Autore: Ester Annetta
La pìetas, nel mondo antico romano, era un sentimento potente, una qualità universale, in cui si coniugavano devozione verso gli dei, amore verso la famiglia, affetto per la patria e gli amici. Era, altresì, una ben precisa virtù personale, in cui confluivano magnanimità e clemenza, senso della giustizia e del dovere.

In maniera più ampia, significava aver cura degli altri, specie i più deboli e gli emarginati, vittime delle diseguaglianze sociali.
In tale accezione il termine non corrisponde più all’attuale significato di “pietà”, perlopiù sinonimo di compassione, mentre potrebbe avvicinarsi di più al concetto di rispetto.

Ma tanto nel suo originario significato, quanto in quello attuale, pìetas e pietà sembrano essere sentimenti quasi estinti o quanto meno desueti.
È l‘amara constatazione alla quale non sfugge la considerazione di certi episodi che denunciano altresì una progressiva ed inesorabile perdita di umanità, soprattutto quando sulla necessità di agire prevale l’inerzia del restare passivi spettatori.

C’è una storia accaduta qualche settimana fa, che è emblematica di quanto sin qui espresso e che solleva interrogativi sull’incontrollabilità ormai acclarata di erte derive.

Racconta l’ennesimo dramma di migranti, meno risonante rispetto a tanti altri che contano numeri elevati – l’ultimo proprio di pochissimi giorni fa - giacché riguarda stavolta il destino di un singolo.

Era un ragazzo di appena 17 anni, il cui nome resterà tragicamente sconosciuto, un numero o una sigla su una semplice croce.

Viaggiava su una carretta del mare che avrebbe potuto portare al massimo 20 persone e che invece ne conteneva 60. Doveva aver pagato il “biglietto” meno costoso, perché gli era stato assegnato un posto sottocoperta, dove si respirano i fumi del carburante e si è compressi dai corpi degli altri sciagurati compagni di viaggio.

Fuggiva dalla Libia, da solo, ed era rimasto in quel posto, in quelle pericolose condizioni, per dieci lunghe ore, sostenuto unicamente dalla speranza di arrivare infine in una terra libera.

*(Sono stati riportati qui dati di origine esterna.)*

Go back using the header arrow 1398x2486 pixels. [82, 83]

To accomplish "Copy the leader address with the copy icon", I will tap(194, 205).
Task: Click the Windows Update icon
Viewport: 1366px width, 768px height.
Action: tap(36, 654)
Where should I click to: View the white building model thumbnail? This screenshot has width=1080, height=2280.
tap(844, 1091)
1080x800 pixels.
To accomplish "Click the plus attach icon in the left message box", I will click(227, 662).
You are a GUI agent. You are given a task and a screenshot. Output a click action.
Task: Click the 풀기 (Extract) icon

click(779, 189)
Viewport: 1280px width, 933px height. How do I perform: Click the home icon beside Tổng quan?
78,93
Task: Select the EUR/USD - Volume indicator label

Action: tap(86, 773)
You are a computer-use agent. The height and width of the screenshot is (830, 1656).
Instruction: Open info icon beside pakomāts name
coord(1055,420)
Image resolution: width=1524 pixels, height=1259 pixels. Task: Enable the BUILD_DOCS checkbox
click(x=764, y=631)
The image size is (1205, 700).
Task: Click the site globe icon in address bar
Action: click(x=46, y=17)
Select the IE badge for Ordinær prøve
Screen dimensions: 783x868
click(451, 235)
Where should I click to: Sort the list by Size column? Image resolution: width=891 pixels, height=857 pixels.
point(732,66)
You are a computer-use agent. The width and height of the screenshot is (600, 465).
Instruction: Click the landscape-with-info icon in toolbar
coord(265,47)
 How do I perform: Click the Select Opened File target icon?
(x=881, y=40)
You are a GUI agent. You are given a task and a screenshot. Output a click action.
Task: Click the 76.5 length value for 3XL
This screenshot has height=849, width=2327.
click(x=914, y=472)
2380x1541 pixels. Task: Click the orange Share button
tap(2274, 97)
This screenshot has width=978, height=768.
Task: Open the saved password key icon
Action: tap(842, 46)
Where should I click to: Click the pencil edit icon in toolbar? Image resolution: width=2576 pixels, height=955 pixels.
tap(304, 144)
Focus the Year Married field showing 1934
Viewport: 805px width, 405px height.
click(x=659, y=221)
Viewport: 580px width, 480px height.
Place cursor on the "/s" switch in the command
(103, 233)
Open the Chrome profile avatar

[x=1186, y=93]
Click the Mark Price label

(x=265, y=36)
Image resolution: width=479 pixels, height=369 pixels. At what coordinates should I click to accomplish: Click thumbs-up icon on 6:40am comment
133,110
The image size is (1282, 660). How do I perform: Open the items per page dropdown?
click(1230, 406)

Invece non è andata così. Quando la Sea Watch 5 ha soccorso la barca su cui viaggiava, l’hanno trovato privo di sensi, ustionato, intossicato e schiacciato dalla calca. Pure altre quattro persone erano malconce, con segni di intossicazione e ustioni. I soccorritori hanno perciò immediatamente inviato una richiesta urgente di soccorso ed evacuazione sanitaria dell’imbarcazione alle autorità italiane, che per tutta risposta hanno replicato di rivolgersi alla Tunisia. Questa, a sua volta, ha rifiutato di assumersi qualsiasi responsabilità.

Perciò, due ore dopo l’intervento della Sea Wath il diciassettenne è morto.

Ma non è ancora finita, giacché, quando nove ore dopo la chiamata, la Giardia Costiera Italiana è finalmente arrivata, ha preso a bordo gli altri quattro migranti feriti per portarli a Lampedusa, ma ha rifiutato di prendere anche il corpo del ragazzo, sostenendo che dovesse rimanere sulla Sea Watch fino a Ravenna, ossia il “porto assegnato” - come previsto dal codice di condotta delle Ong varato a dicembre 2022 - distante 1500 km, dunque altri 4 giorni di navigazione.

Ma la Sea Watch non ha celle frigorifere; perciò il corpo del ragazzo è rimasto sul ponte, refrigerato “a mano” dall’equipaggio, con l’utilizzo di placche di ghiaccio sostituite ogni quattro ore.

Quanto si è parlato di questo episodio? Poco o nulla.

Soltanto la Sea Watch ha insistito nel fare clamore, nel denunciare attraverso i propri social l’assurdità e la disumanità di quel rifiuto, lontano da ogni logica, da ogni buon senso, dalla pìetas e dalla pietà. E così la notizia ha cominciato a circolare, ad attrarre l’attenzione del popolo social, a rimbalzare di profilo in profilo, raccogliendo critiche, biasimo e dissenso.

Infine qualcosa è accaduto. Dai vertici ministeriali romani, dopo il primo giorno di navigazione verso Ravenna, è giunta notizia che il corpo del diciassettenne sarebbe stato prelevato e sbarcato a Pozzallo.

Il ragazzo è dunque arrivato, è approdato nella terra promessa, ricca e libera, dove ha trovato però soltanto quiete e riposo in una tomba, anziché speranza ed opportunità.

E nemmeno quella è stata un’impresa semplice, però. Come sulle vesti di Cristo hanno tirato a sorte, così sulla sua “accoglienza” si sono sfidate, in un ignobile rimpallo di responsabilità, autorità e paesi che hanno perso completamente il senso dell’umana compassione e, soprattutto, del rispetto.